## WHAT YOU NEED TO DO
Please transcribe the listing below with every word intact.

## INFORMATION
::::::
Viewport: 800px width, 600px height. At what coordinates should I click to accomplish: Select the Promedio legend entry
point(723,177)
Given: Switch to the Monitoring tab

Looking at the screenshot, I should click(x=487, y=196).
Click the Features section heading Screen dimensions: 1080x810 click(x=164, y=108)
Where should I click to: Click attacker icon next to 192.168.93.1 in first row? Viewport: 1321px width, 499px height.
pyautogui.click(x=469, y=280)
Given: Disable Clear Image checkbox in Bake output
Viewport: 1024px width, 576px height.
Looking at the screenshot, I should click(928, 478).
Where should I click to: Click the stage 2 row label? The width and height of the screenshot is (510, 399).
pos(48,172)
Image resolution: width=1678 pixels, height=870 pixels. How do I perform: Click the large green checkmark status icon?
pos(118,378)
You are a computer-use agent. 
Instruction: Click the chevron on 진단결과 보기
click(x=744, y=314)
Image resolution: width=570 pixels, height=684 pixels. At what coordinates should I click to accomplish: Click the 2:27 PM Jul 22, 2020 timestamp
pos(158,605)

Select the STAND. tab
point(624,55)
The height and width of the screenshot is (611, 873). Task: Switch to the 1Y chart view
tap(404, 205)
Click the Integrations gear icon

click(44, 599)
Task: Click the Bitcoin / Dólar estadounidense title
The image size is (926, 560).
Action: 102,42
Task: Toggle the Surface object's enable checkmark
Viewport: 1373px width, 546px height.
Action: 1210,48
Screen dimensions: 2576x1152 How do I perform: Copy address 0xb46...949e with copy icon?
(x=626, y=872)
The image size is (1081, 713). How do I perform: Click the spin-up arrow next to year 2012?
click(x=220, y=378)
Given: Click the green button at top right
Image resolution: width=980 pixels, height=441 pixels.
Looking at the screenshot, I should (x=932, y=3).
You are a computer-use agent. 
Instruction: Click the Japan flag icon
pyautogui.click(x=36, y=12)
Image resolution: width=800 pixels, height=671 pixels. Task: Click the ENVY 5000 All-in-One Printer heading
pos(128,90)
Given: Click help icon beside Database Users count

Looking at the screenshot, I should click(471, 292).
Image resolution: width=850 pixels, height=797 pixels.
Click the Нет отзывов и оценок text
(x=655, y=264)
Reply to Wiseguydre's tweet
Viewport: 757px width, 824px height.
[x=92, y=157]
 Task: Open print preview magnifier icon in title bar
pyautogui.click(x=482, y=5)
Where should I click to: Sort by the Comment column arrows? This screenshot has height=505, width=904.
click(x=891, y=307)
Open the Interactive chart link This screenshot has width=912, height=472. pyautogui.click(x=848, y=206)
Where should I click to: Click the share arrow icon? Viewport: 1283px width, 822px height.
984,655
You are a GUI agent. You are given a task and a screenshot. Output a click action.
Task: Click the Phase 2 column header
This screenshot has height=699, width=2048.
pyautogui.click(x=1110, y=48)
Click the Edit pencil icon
::::::
## RESPONSE TO THIS TASK
Viewport: 800px width, 600px height. At what coordinates should I click to accomplish: Select the Promedio legend entry
point(723,177)
Given: Switch to the Monitoring tab

Looking at the screenshot, I should click(x=487, y=196).
Click the Features section heading Screen dimensions: 1080x810 click(x=164, y=108)
Where should I click to: Click attacker icon next to 192.168.93.1 in first row? Viewport: 1321px width, 499px height.
pyautogui.click(x=469, y=280)
Given: Disable Clear Image checkbox in Bake output
Viewport: 1024px width, 576px height.
Looking at the screenshot, I should click(928, 478).
Where should I click to: Click the stage 2 row label? The width and height of the screenshot is (510, 399).
pos(48,172)
Image resolution: width=1678 pixels, height=870 pixels. How do I perform: Click the large green checkmark status icon?
pos(118,378)
You are a computer-use agent. 
Instruction: Click the chevron on 진단결과 보기
click(x=744, y=314)
Image resolution: width=570 pixels, height=684 pixels. At what coordinates should I click to accomplish: Click the 2:27 PM Jul 22, 2020 timestamp
pos(158,605)

Select the STAND. tab
point(624,55)
The height and width of the screenshot is (611, 873). Task: Switch to the 1Y chart view
tap(404, 205)
Click the Integrations gear icon

click(44, 599)
Task: Click the Bitcoin / Dólar estadounidense title
The image size is (926, 560).
Action: 102,42
Task: Toggle the Surface object's enable checkmark
Viewport: 1373px width, 546px height.
Action: 1210,48
Screen dimensions: 2576x1152 How do I perform: Copy address 0xb46...949e with copy icon?
(x=626, y=872)
The image size is (1081, 713). How do I perform: Click the spin-up arrow next to year 2012?
click(x=220, y=378)
Given: Click the green button at top right
Image resolution: width=980 pixels, height=441 pixels.
Looking at the screenshot, I should (x=932, y=3).
You are a computer-use agent. 
Instruction: Click the Japan flag icon
pyautogui.click(x=36, y=12)
Image resolution: width=800 pixels, height=671 pixels. Task: Click the ENVY 5000 All-in-One Printer heading
pos(128,90)
Given: Click help icon beside Database Users count

Looking at the screenshot, I should click(471, 292).
Image resolution: width=850 pixels, height=797 pixels.
Click the Нет отзывов и оценок text
(x=655, y=264)
Reply to Wiseguydre's tweet
Viewport: 757px width, 824px height.
[x=92, y=157]
 Task: Open print preview magnifier icon in title bar
pyautogui.click(x=482, y=5)
Where should I click to: Sort by the Comment column arrows? This screenshot has height=505, width=904.
click(x=891, y=307)
Open the Interactive chart link This screenshot has width=912, height=472. pyautogui.click(x=848, y=206)
Where should I click to: Click the share arrow icon? Viewport: 1283px width, 822px height.
984,655
You are a GUI agent. You are given a task and a screenshot. Output a click action.
Task: Click the Phase 2 column header
This screenshot has height=699, width=2048.
pyautogui.click(x=1110, y=48)
Click the Edit pencil icon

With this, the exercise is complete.